Por Carmen Morán Breña 

El lenguaje es una herramienta filosa, lo saben bien los periodistas, que trabajan con él. Precisamente por el intenso uso de las palabras cada día, las restricciones formales en los titulares y los vicios adquiridos, muchas veces se va colando una jerga que no siempre es correcta. Vean este ejemplo: si un gobierno designa un gabinete conformado por numerosos profesores universitarios, un titular de periódico podría decir: Los académicos toman el Gobierno. O este otro: Ciudadanos sin experiencia médica toman la Secretaría de Salud, sin que estas personas hayan dado un golpe antidemocrático o violento para controlar las instituciones. Con la misma fórmula, esta semana que pasó, los medios de comunicación podrían haber dicho: Los militares toman los aeropuertos de México. Ay, pero este último da mucho más miedo, ¿verdad? A veces el lenguaje es certero y provoca en la ciudadanía exactamente el sentir que debe provocar.

A un ciudadano argentino, español o chileno, un titular así le causaría tal pavor que derramaría el café del desayuno encima del periódico y correría a la frontera más cercana, por vía terrestre, si puede ser, gracias. Sin faltar a la democracia, eso es, sin embargo, lo que ha ocurrido en México. Los militares han tomado el control de varios aeropuertos por mandato presidencial. Todo en orden, siempre que el asunto no se desordene. Pero cabe debatir sobre la pertinencia de esta medida o los riesgos que puede entrañar. Este sexenio ha experimentado una fuerte militarización en ámbitos civiles, como se ha definido por parte de la oposición política (y también de algunos correligionarios del partido oficialista). A los militares les han encargado la construcción de trenes, aeropuertos y bancos. En sus manos se ha dejado el control de aduanas y ahora de aeropuertos. Se ha intentado también que la Guardia Nacional, un cuerpo policial civil, permanezca bajo mando militar, aunque no se ha conseguido por un freno judicial. Todo ello ha propiciado una fuerte discusión pública.

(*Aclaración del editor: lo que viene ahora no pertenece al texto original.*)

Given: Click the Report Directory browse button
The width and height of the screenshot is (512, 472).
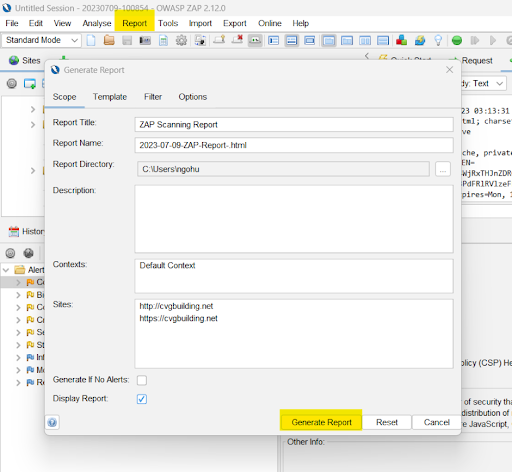Looking at the screenshot, I should (443, 169).
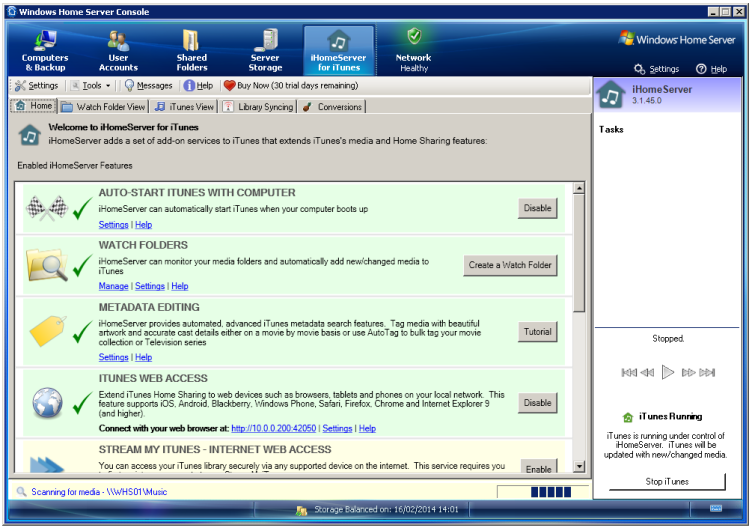Open Server Storage section
752x528 pixels.
coord(265,50)
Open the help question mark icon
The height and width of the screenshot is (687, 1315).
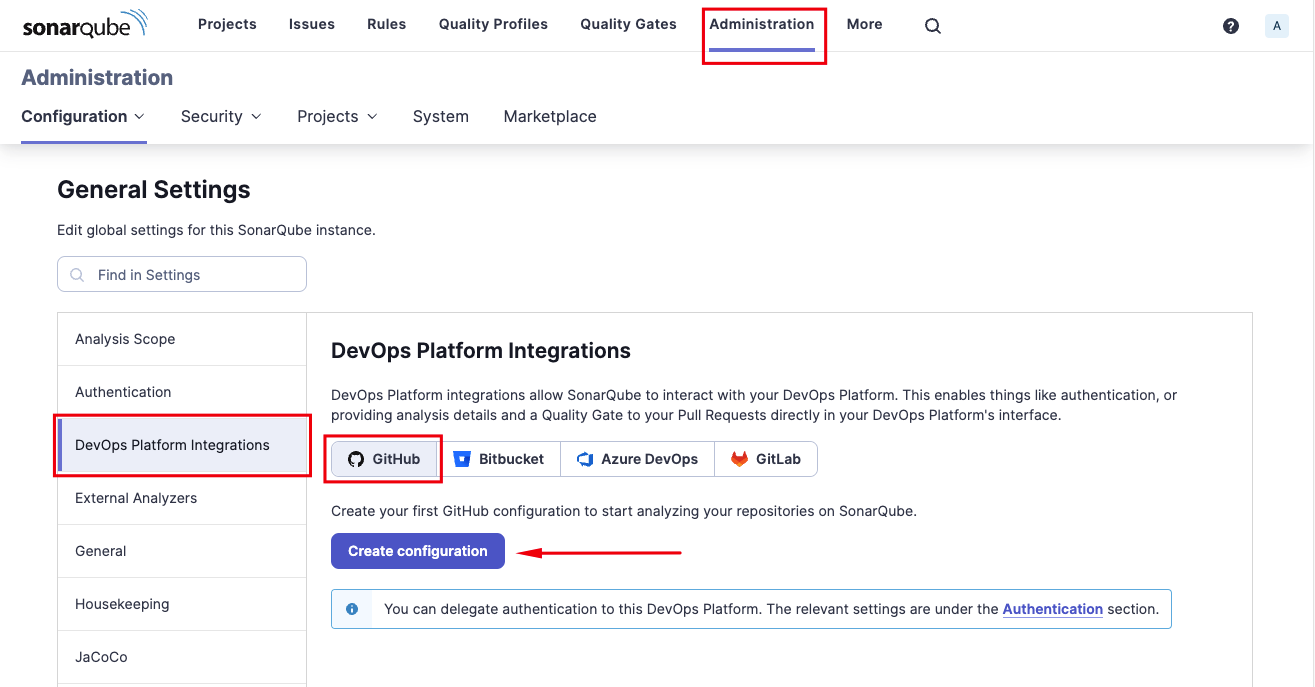[1231, 26]
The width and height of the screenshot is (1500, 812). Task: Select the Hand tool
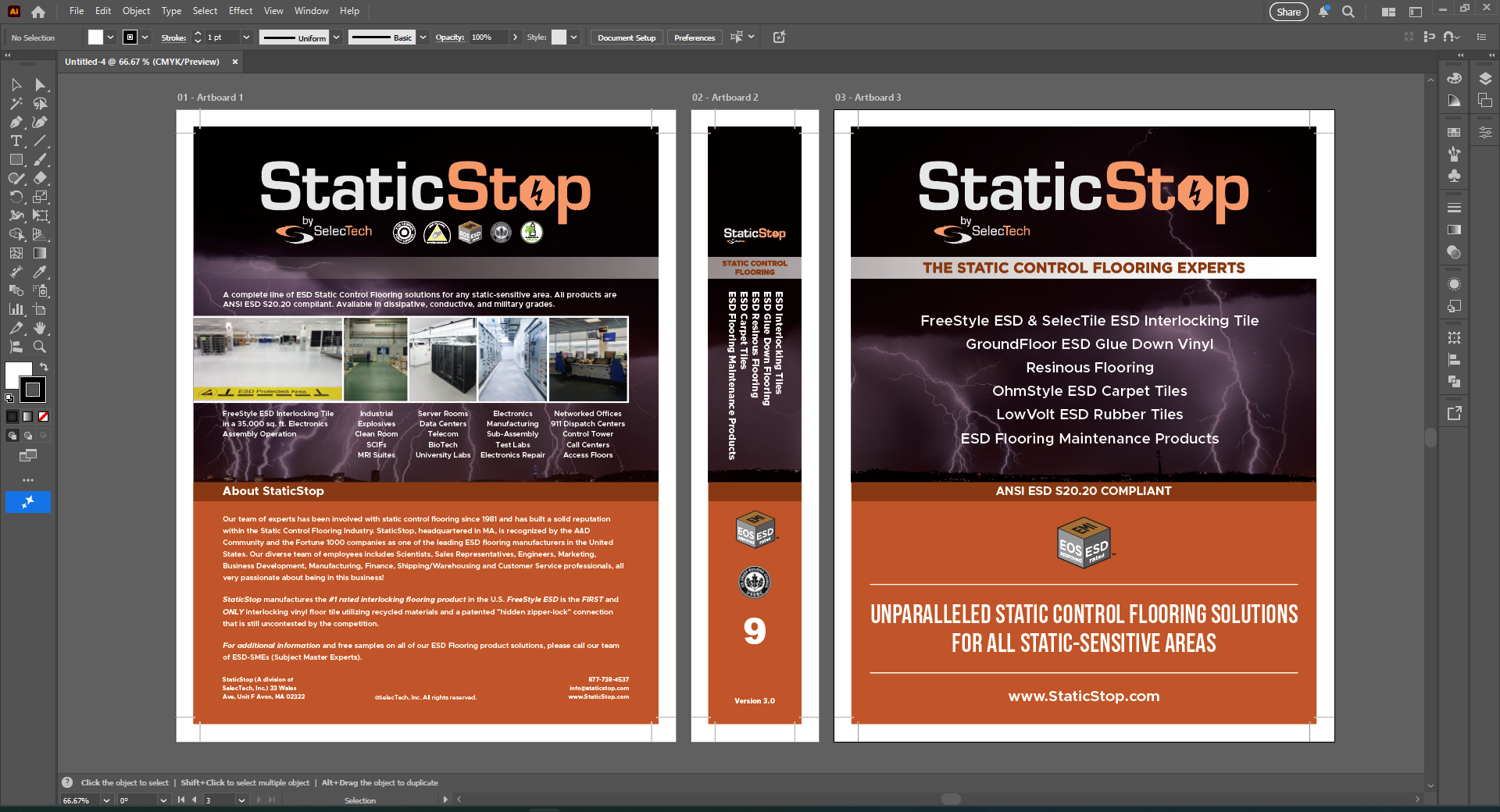(x=40, y=328)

México no ha vivido golpes de Estado militares que hayan llevado al país a feroces dictaduras como las que sembraron violencia, dolor y subdesarrollo en otros países de su entorno y allende los mares. O esa es la narrativa política que se da por correcta. Pero sí ha sufrido el dolor de las desapariciones, las matanzas a balazos y todo aquello que pueda encuadrarse bajo lo que se ha denominado guerra sucia, la que sembró el horror de los uniformados entre la ciudadanía desde la década de los sesenta y mucho más acá. Todo ello acompañado del silencio de los gobiernos, cuando no eran los instigadores, con el hermetismo propio del mundo castrense. Aún hoy, las investigaciones sobre lo ocurrido con los 43 de Ayotzinapa se atora en los archivos verde oliva.

Los militares no son dados a dar cuentas de sus actuaciones, por lógica democrática: ellos están sujetos a las órdenes del poder civil, que es quien tiene que ofrecer las explicaciones. Pero cuando es un general el que ocupa la secretaría de Defensa, o de la Marina, se sobreentendería que debe estar sujeto a los mismos requerimientos institucionales de sus homólogos en otros campos, como el secretario de Salud o el de Hacienda. No ocurre así en México, sin embargo, lo que ha avivado, también, fricciones políticas en este mandato.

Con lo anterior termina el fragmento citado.